On Fri, 18 Mar 2005 22:33:19 -0800, Brion Vibber <brion(a)pobox.com> wrote:
Just a reminder of work in progress and general
background, for those
who might be commenting without being aware of present work...
First, in MediaWiki 1.5 we've made a major schema change, intended to
reduce the number of changes to data rows that have to be made and to
slim down the amount of data that has to be pulled per-row when scanning
non-bulk-text metadata.
Specifically, the 'cur' and 'old' tables are being split into
'page',
'revision', and 'text'. Lists of pages won't be trudging through
large
page text fields, and operations like renames of heavily-edited pages
won't have to touch 15000 records. This will also give us the potential
to move the bulk text to a separate replicated object store to keep the
core metadata DBs relatively small and limber (and cacheable).
Talk to icee in #mediawiki if interested in the object store; he's
working on a prototype for us, to use for image uploads and potentially
bulk text storage.
Second, remember that each wiki's database is independent.

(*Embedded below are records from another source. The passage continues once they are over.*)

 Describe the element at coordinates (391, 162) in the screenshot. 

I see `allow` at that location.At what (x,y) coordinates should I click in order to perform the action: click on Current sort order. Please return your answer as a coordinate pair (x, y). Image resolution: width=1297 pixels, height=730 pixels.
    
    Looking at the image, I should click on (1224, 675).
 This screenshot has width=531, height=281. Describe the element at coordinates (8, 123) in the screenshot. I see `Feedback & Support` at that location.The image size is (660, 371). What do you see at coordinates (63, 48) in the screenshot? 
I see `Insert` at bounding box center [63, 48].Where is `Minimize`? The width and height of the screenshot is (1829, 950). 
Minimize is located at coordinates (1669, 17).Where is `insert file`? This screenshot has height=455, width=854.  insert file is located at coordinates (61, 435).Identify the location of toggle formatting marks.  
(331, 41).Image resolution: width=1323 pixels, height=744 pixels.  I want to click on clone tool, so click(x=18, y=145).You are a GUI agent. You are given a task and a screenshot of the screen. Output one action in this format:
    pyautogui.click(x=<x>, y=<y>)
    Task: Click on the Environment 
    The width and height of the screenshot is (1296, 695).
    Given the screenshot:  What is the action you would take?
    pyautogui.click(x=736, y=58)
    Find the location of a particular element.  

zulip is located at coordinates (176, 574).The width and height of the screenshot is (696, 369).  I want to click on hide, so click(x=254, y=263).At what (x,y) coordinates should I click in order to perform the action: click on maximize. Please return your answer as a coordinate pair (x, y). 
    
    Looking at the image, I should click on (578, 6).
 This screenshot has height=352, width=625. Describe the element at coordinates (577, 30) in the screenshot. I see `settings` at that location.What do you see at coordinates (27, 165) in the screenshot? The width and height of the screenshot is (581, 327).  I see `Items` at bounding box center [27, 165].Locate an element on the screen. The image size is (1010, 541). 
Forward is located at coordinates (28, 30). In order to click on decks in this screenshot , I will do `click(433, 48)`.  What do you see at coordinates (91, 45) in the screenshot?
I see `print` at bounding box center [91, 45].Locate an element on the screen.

It's very
likely that at some point we'll want to split out some of the larger
wikis to separate master servers; aside from localizing disk and cache
utilization, this could provide some fault isolation in that a failure
in one master would not affect the wikis running off the other master.
Third, we're expecting to have at least two new additional data centers
soon in Europe and the US. Initially these are probably going to be
squid proxies since that's easy for us to do (we have a small offsite
squid farm in France currently in addition to the squids in the main
cluster in Florida) but local web server boxen pulling from local slaved
databases at least for read-only requests is something we're likely to
see, to move more of the load off of the central location.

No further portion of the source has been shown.